Practical Statistics for Data Scientists

This book is aimed at the data scientist with some familiarity with the R and/or Python programming languages, and with some prior (perhaps spotty or ephemeral) exposure to statistics.

Chapter 1 : Introduction

Story

In 1962, John W. Tukey (Figure 1-1) called for a reformation of statistics in his seminal paper “The Future of Data Analysis” [Tukey-1962]. He proposed a new scientific discipline called data analysis that included statistical inference as just one component.

The field of exploratory data analysis was established with Tukey’s 1977 now-classic book Exploratory Data Analysis [Tukey-1977]. Tukey presented simple plots (e.g., boxplots, scatterplots) that, along with summary statistics (mean, median, quantiles, etc.), help paint a picture of a data set.

To apply the statistical concepts covered in this book, unstructured raw data must be processed and manipulated into a structured form

Structured Data

There are two basic types of structured data: numeric and categorical.
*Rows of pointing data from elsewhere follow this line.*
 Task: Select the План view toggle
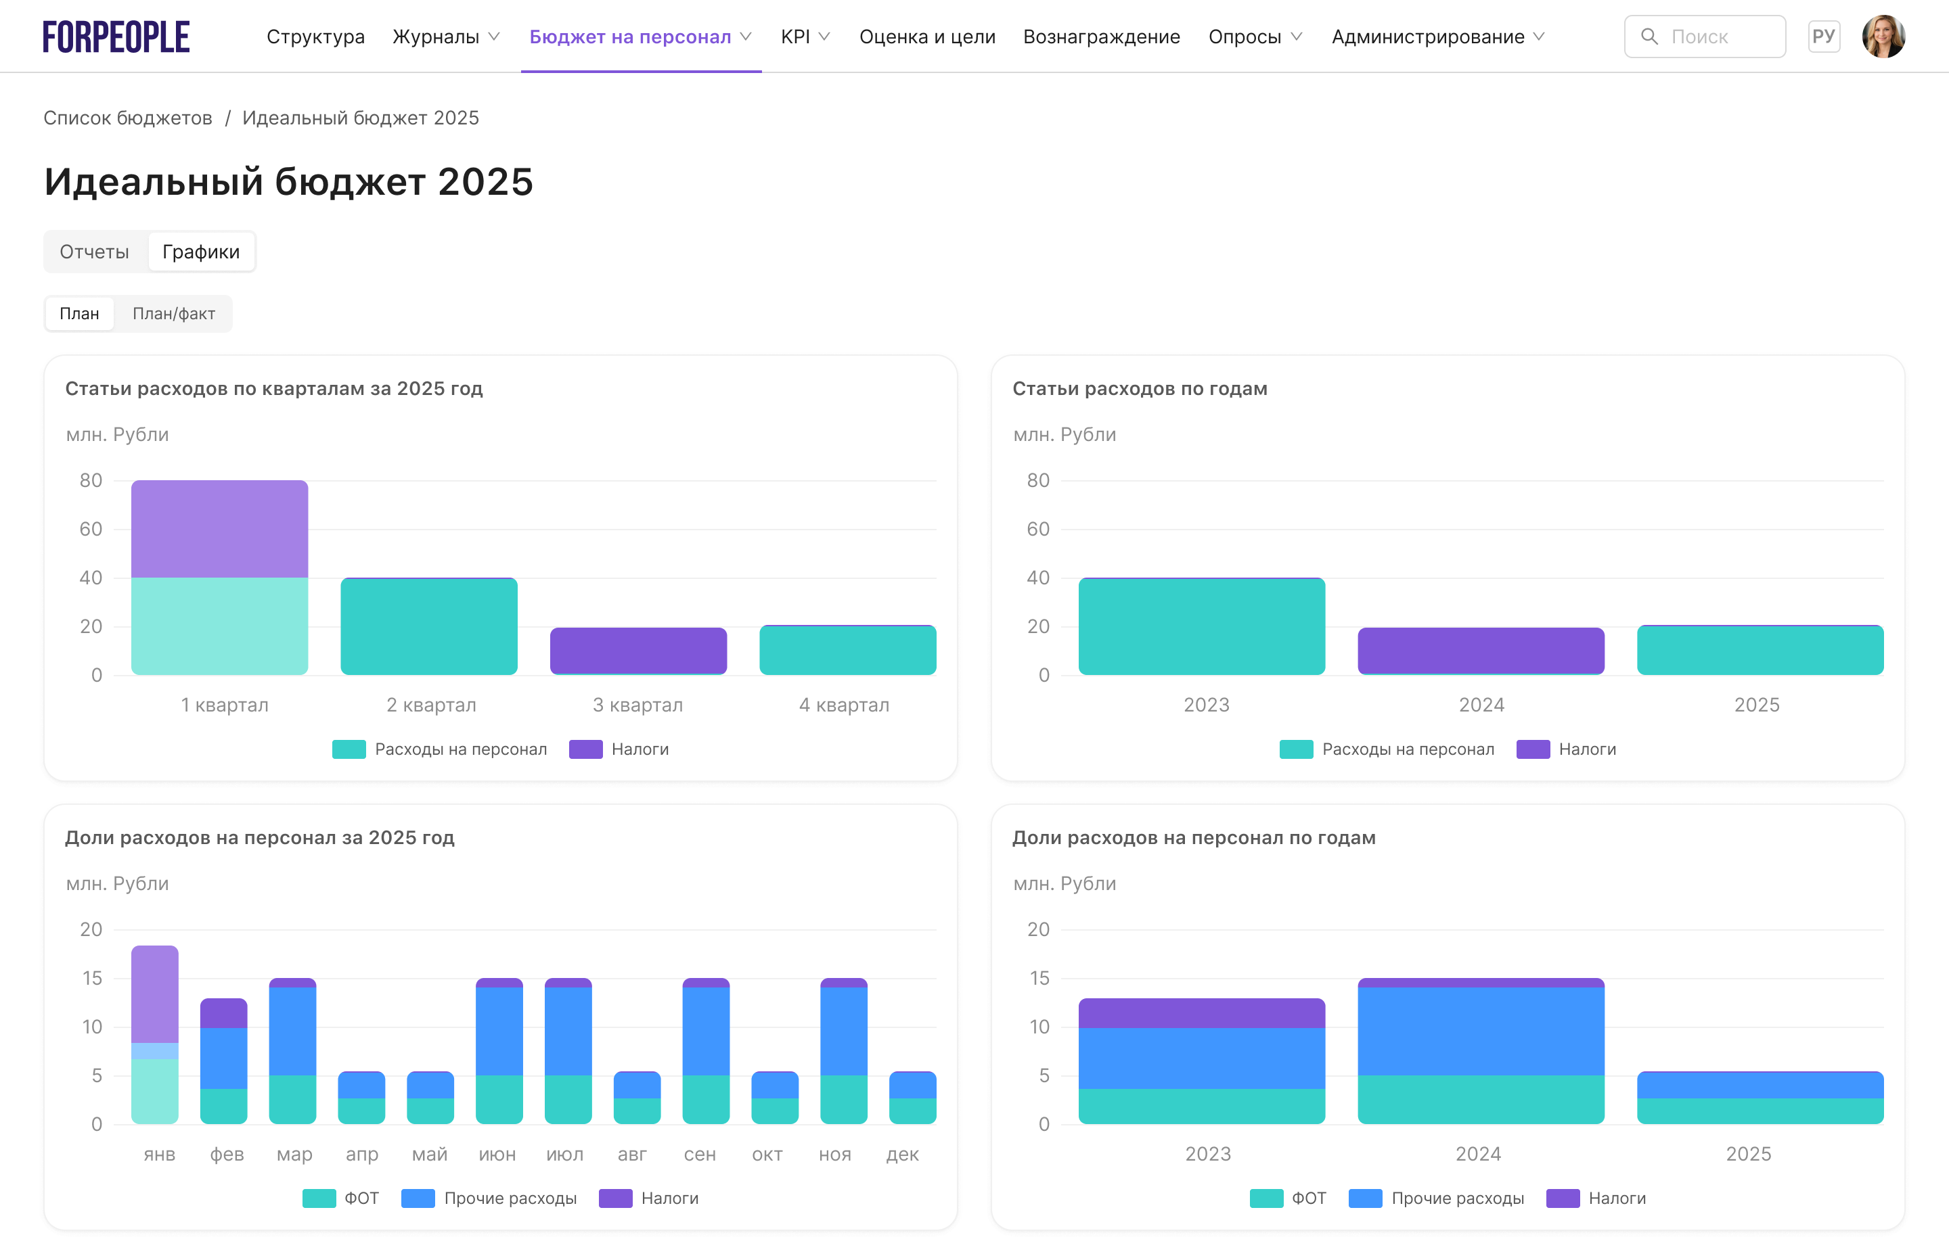[x=79, y=314]
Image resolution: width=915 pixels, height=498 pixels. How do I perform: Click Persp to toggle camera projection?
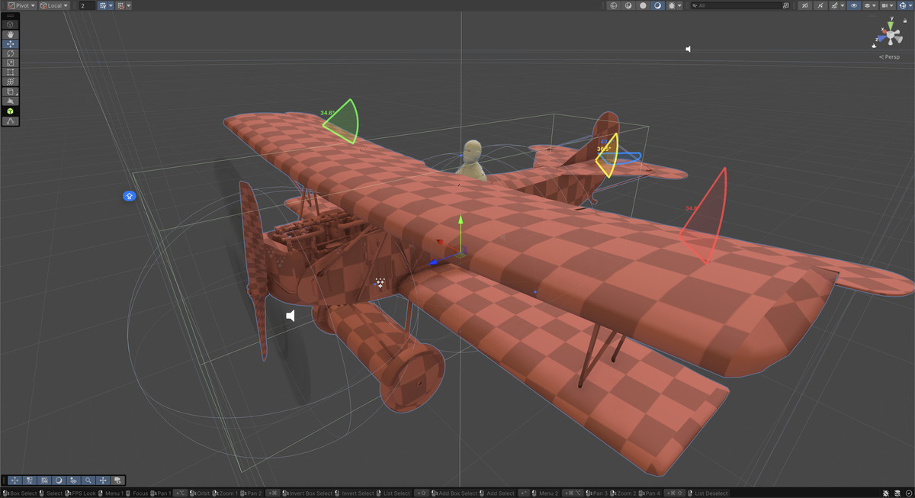pos(890,56)
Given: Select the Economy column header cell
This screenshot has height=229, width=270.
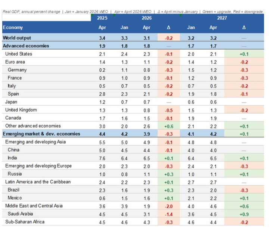Looking at the screenshot, I should click(x=13, y=27).
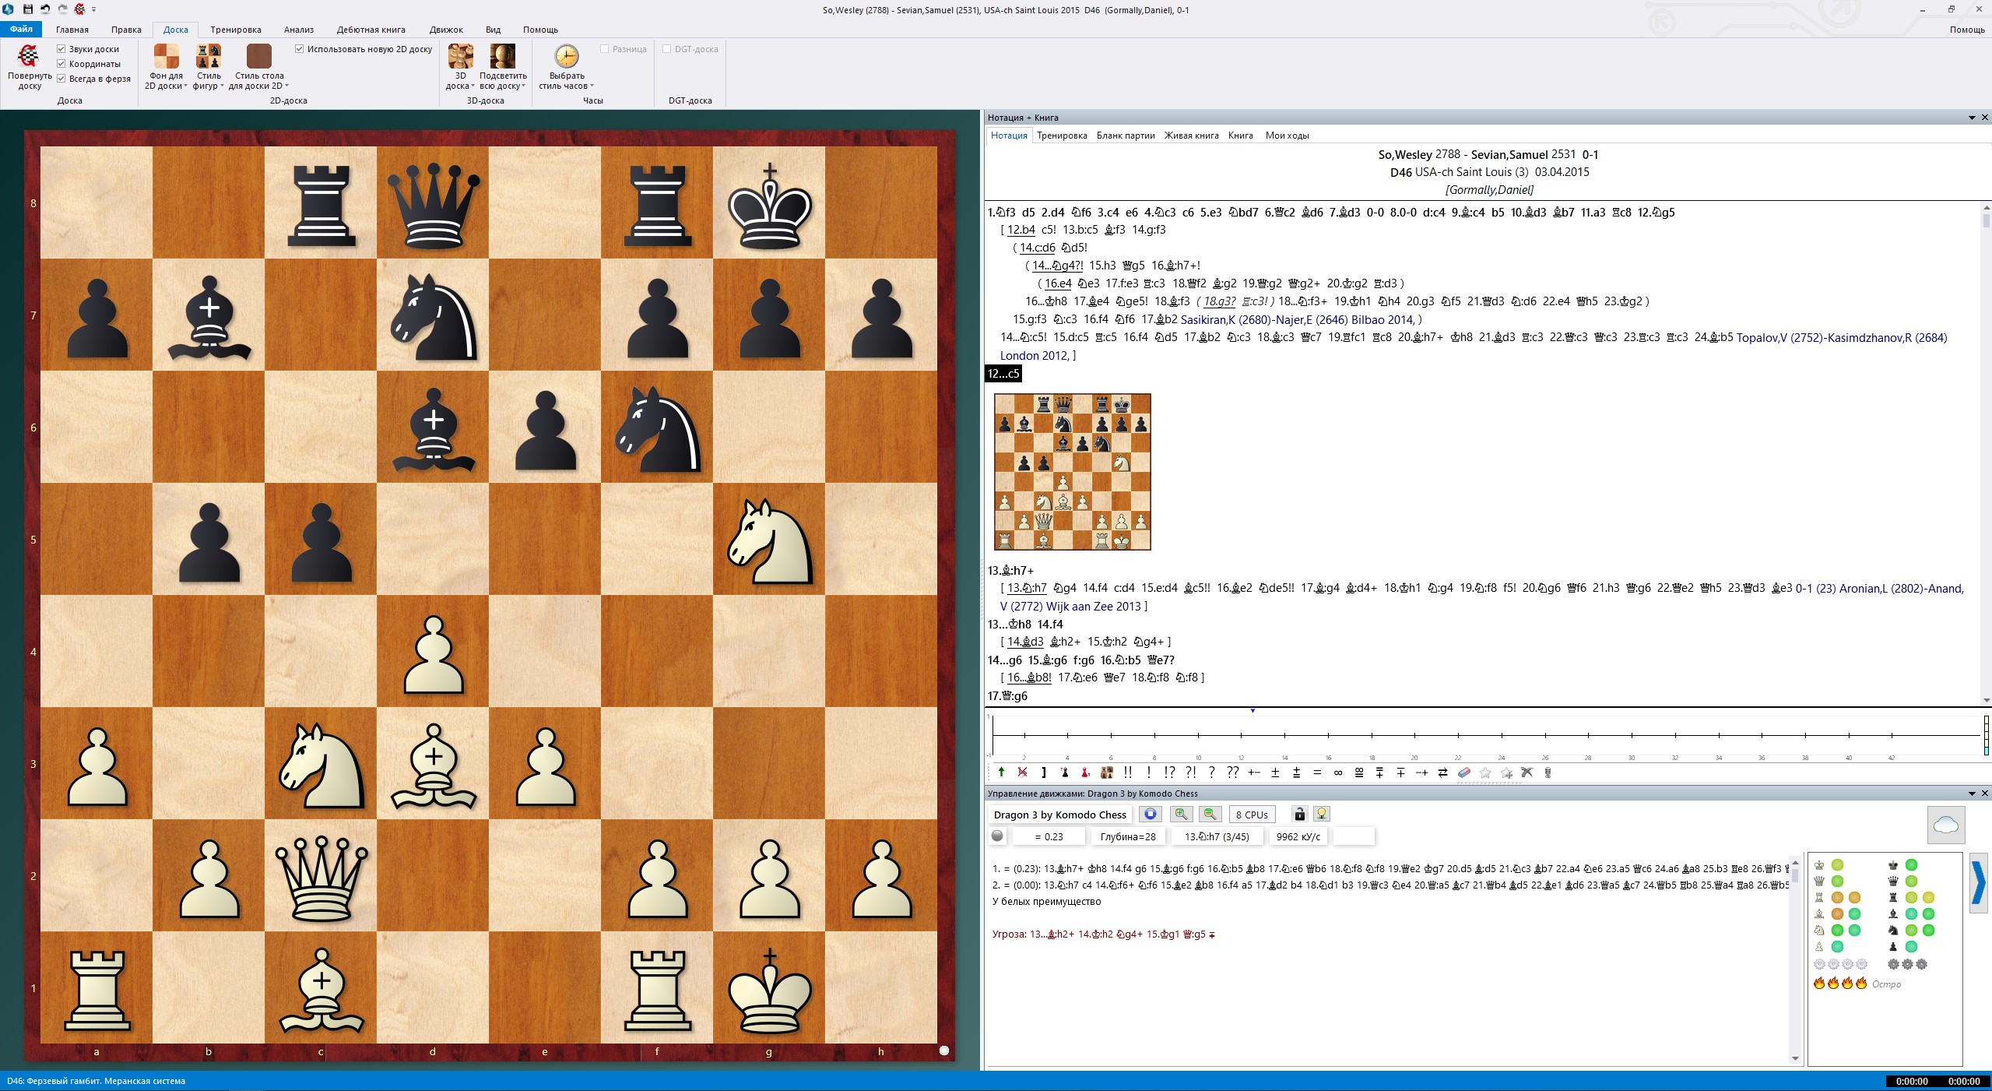
Task: Stop the Dragon 3 engine analysis
Action: (1150, 814)
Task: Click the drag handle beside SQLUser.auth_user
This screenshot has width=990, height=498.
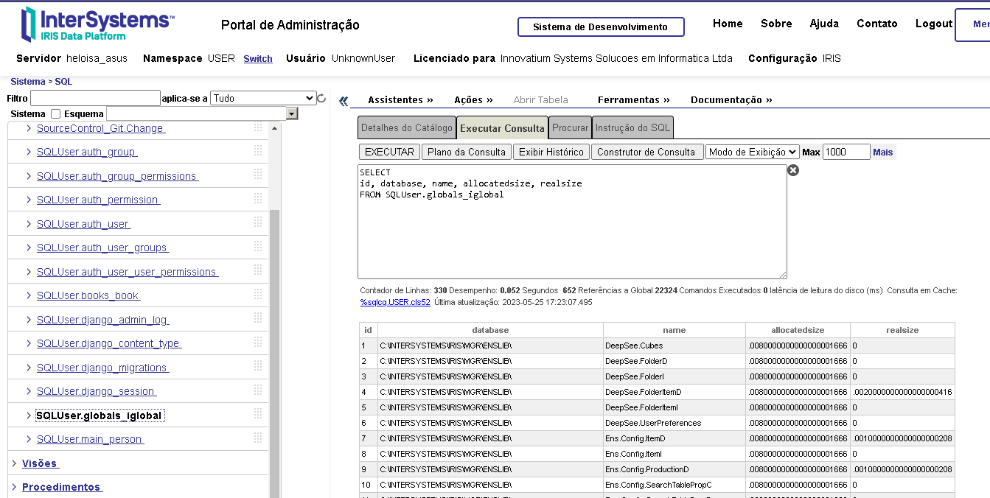Action: click(x=258, y=222)
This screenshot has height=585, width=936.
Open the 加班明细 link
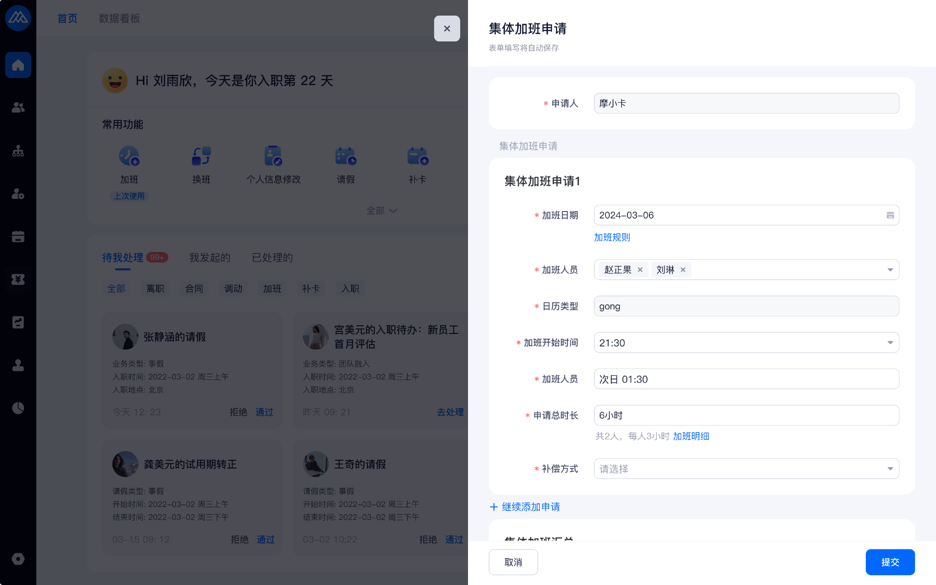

Numeric data comes in two forms: continuous, such as wind speed or time duration, and discrete, such as the count of the occurrence of an event. Categorical data takes only a fixed set of values, such as a type of TV screen (plasma, LCD, LED, etc.) or a state name (Alabama, Alaska, etc.). Binary data is an important special case of categorical data that takes on only one of two values, such as 0/1, yes/no, or true/false. Another useful type of categorical data is ordinal data in which the categories are ordered; an example of this is a numerical rating (1, 2, 3, 4, or 5).

More important, the data type for a variable determines how software will handle computations for that variable.

The typical frame of reference for an analysis in data science is a rectangular data object, like a spreadsheet or database table. Rectangular data is the general term for a two-dimensional matrix with rows indicating records (cases) and columns indicating features (variables); data frame is the specific format in R and Python.

Data in relational databases must be extracted and put into a single table for most data analysis and modeling tasks.